<<<<
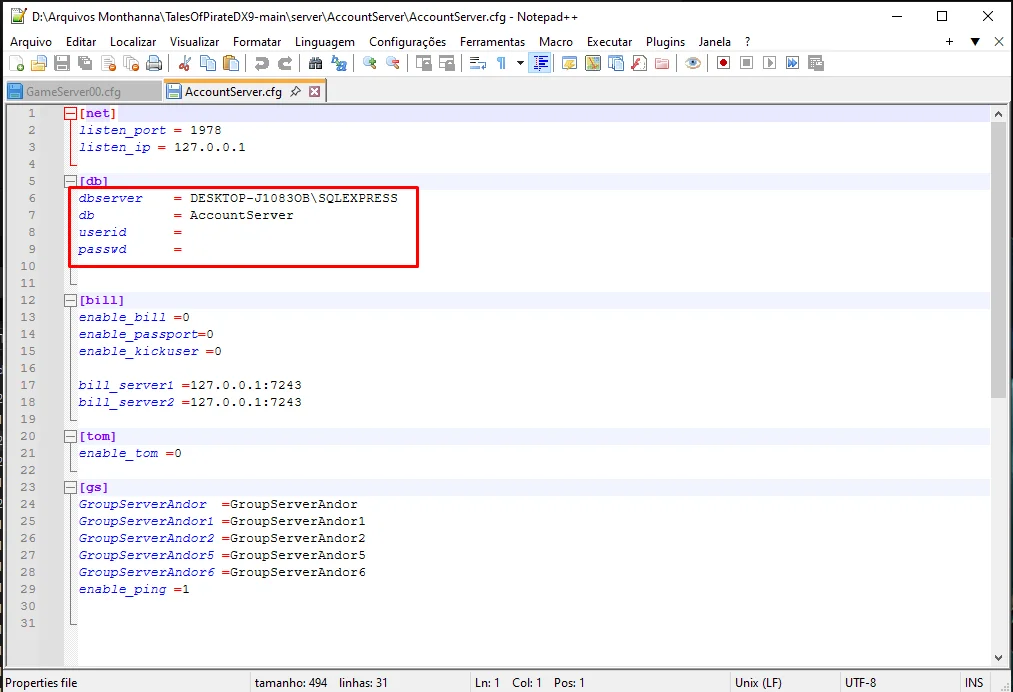The height and width of the screenshot is (692, 1013).
Task: Toggle show all characters pilcrow icon
Action: pos(501,63)
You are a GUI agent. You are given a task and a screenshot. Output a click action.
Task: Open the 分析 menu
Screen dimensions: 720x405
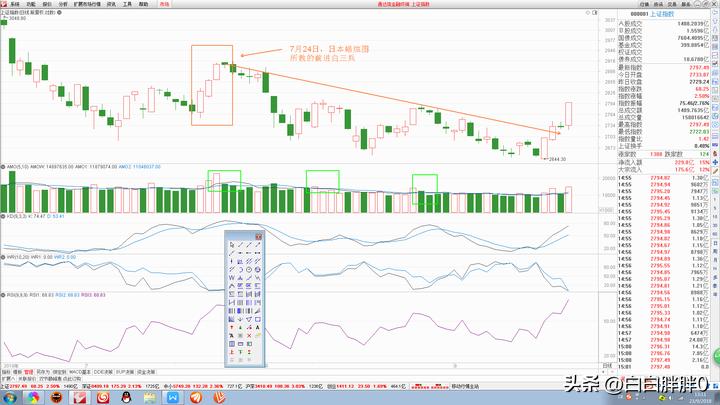[63, 4]

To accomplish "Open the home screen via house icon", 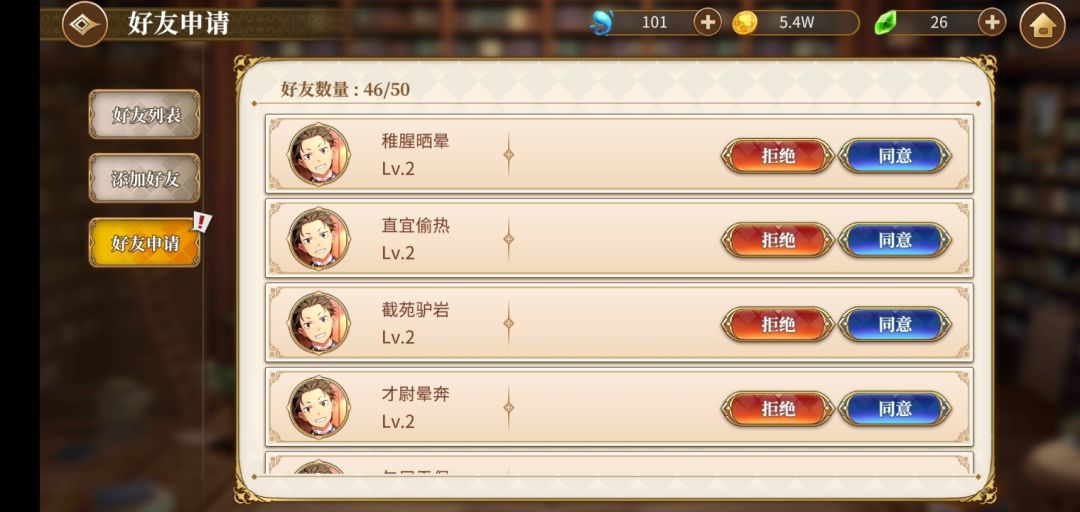I will pos(1042,25).
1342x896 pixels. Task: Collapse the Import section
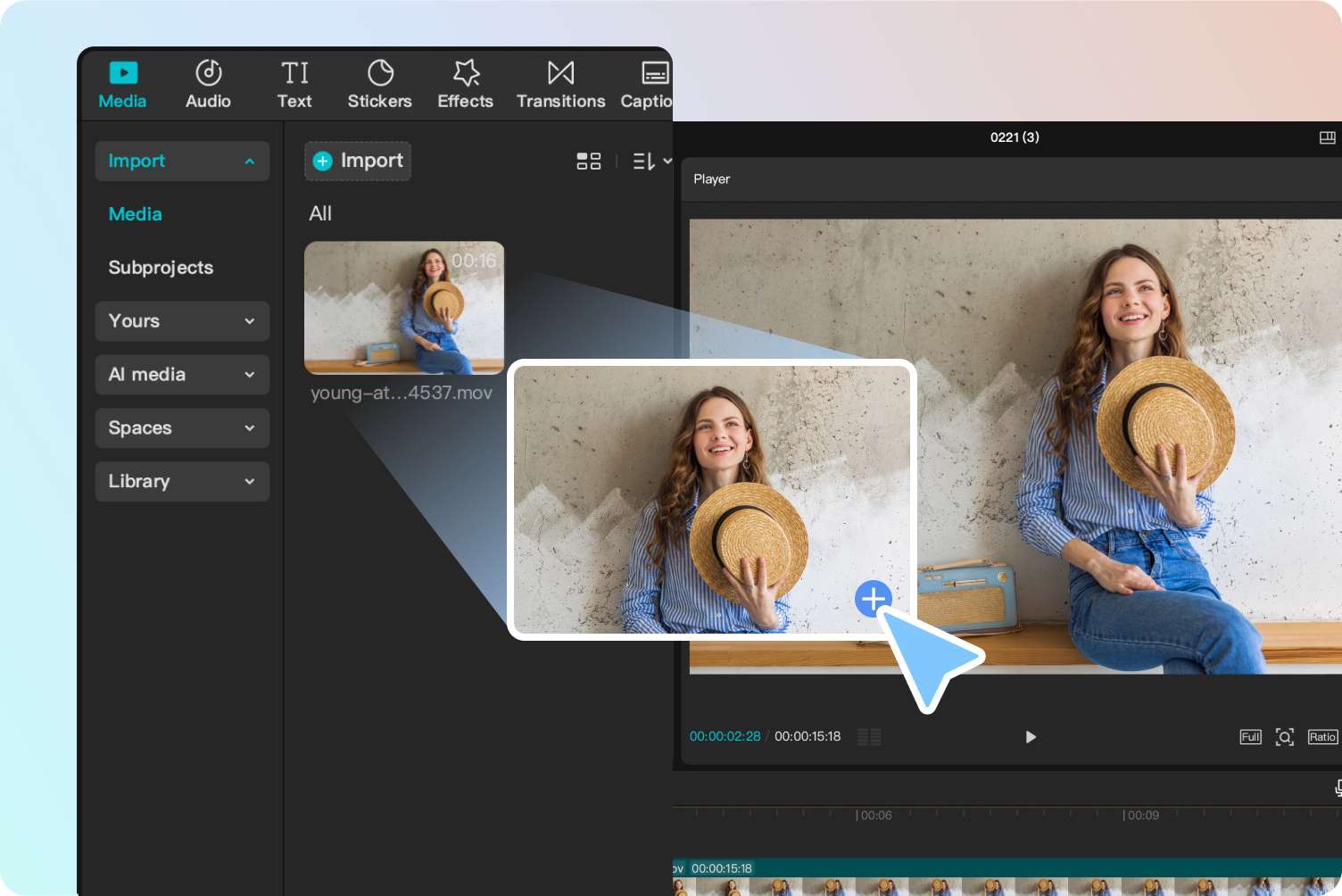[x=182, y=161]
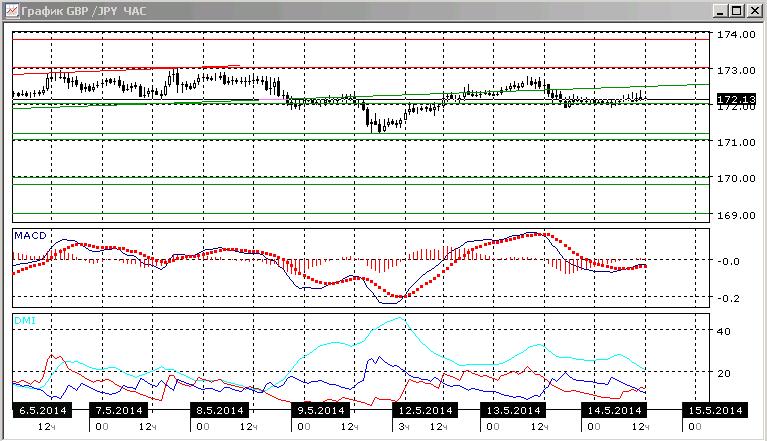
>>>>
Extract precisely the lines beginning at the line containing "1342x896 pixels. Task: Collapse" and ending at the last line of the entries above, exactly as written and with no pictures.

* **Output of the exercise**
1342x896 pixels. Task: Collapse the Import section
[x=182, y=161]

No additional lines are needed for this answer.